--- Selected passage ---

InsMT+ Results for OAEI 2015 Instance Matching

                       Abderrahmane Khiat1 , Moussa Benaissa1

          LITIO Laboratory, University of Oran1 Ahmed Ben Bella, Oran, Algeria
        abderrahmane khiat@yahoo.com , moussabenaissa@yahoo.fr


       Abstract. The InsMT+ is an improved version of InsMT system participated
       at OAEI 2014. The InsMT+ an automatic instance matching system which con-
       sists in identifying the instances that describe the same real-world objects. The
       InsMT+ applies different string-based matchers with a local filter. This is the
       second participation of our system and we have improved somehow the results
       obtained by the previous version.

       Keywords: Terminological Techniques, String Based Similarity, Instance Map-
       ping, Instance Matching, Linked Data, Web of Data, Semantic Interoperability,
       Semantic Web.


1     Presentation of the System
1.1   State, Purpose, General Statement
The objective of Linked Data with the emergence of the Web of Data is to interlink
semantically data together in order to be reused and processed automatically by the
software agents. These data described by instances are heterogeneous and distributed.
The Instance matching is a very necessary task in Linked Data; it aims to identify the
instances that describe the same real-world objects.

--- Supplied entries ---

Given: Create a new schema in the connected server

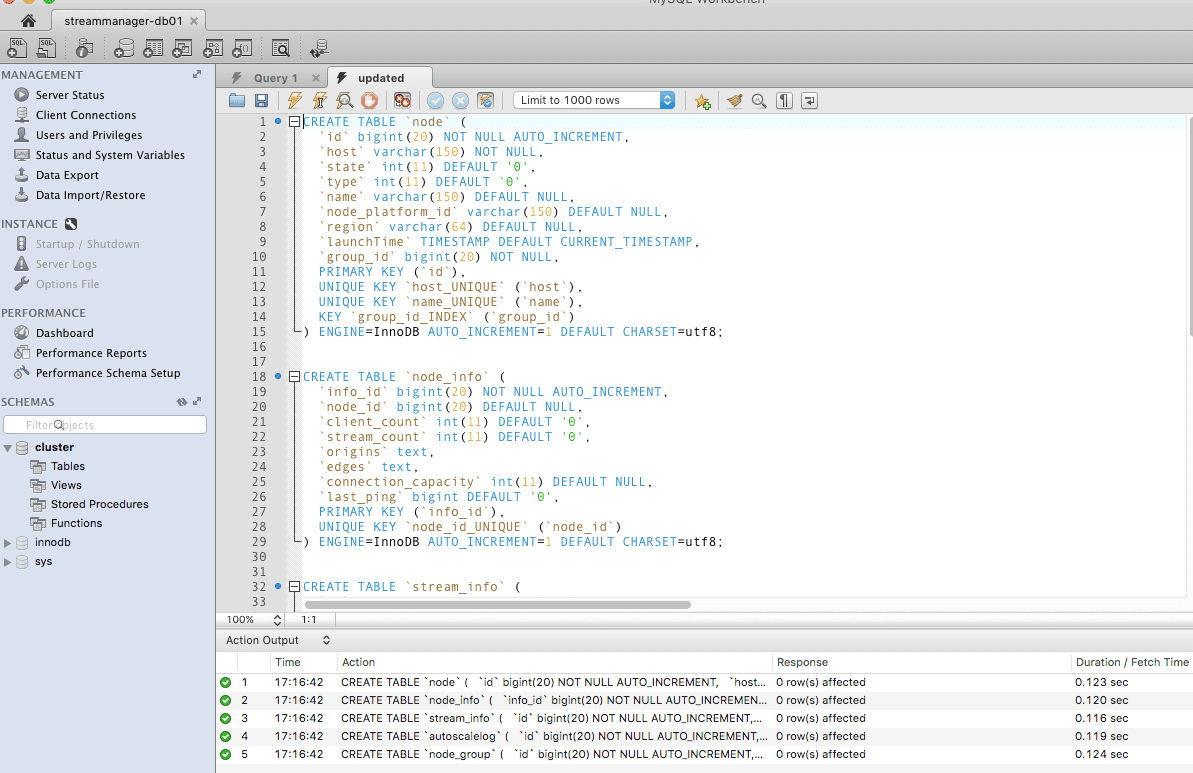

---
--- Supplied entries ---

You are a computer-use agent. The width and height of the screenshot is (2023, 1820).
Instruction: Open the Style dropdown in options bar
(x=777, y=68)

---

> **Requirements**:
Rewrite the InsMT+ passage from "Abstract. The InsMT+" to "Semantic Web.", putting "global filter" wherever "local filter" appears.

> **The output**:
Abstract. The InsMT+ is an improved version of InsMT system participated
       at OAEI 2014. The InsMT+ an automatic instance matching system which con-
       sists in identifying the instances that describe the same real-world objects. The
       InsMT+ applies different string-based matchers with a global filter. This is the
       second participation of our system and we have improved somehow the results
       obtained by the previous version.

       Keywords: Terminological Techniques, String Based Similarity, Instance Map-
       ping, Instance Matching, Linked Data, Web of Data, Semantic Interoperability,
       Semantic Web.